**THE PROBLEM:** The material below contains a line with "Screen dimensions: 1198x813" and a line with "This screenshot has height=705, width=997.". Copy exactly those two lines and all lines between them.

**DATA SUPPLIED:**
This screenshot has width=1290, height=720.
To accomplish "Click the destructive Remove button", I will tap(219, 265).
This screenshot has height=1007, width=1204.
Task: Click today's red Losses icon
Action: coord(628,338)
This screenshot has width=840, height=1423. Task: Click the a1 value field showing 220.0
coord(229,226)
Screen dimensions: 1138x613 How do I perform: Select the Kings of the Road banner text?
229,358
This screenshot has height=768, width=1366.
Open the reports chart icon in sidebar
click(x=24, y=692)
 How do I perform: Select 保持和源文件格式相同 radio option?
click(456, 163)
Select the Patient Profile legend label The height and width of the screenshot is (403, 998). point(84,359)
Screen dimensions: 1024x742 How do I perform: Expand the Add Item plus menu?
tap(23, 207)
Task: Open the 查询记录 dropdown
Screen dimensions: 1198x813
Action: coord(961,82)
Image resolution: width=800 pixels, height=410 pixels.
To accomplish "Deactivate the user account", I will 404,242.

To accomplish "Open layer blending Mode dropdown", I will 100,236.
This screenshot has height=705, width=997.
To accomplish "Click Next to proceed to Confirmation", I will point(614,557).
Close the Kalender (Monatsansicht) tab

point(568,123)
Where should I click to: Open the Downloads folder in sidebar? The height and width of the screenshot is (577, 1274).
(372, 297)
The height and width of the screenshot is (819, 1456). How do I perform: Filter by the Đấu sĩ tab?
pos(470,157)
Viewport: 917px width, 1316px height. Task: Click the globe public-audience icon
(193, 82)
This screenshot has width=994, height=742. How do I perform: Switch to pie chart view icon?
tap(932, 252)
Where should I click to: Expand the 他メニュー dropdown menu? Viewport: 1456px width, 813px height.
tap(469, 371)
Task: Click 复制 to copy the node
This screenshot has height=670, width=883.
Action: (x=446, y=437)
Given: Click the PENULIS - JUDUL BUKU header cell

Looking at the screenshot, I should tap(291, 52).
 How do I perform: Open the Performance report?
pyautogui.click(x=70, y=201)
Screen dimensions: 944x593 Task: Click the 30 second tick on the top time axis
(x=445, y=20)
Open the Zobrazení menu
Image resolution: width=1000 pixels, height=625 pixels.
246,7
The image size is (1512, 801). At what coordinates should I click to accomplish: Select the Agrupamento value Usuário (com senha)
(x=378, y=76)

**ANSWER SECTION:**
Screen dimensions: 1198x813
Action: coord(961,82)
Image resolution: width=800 pixels, height=410 pixels.
To accomplish "Deactivate the user account", I will 404,242.

To accomplish "Open layer blending Mode dropdown", I will 100,236.
This screenshot has height=705, width=997.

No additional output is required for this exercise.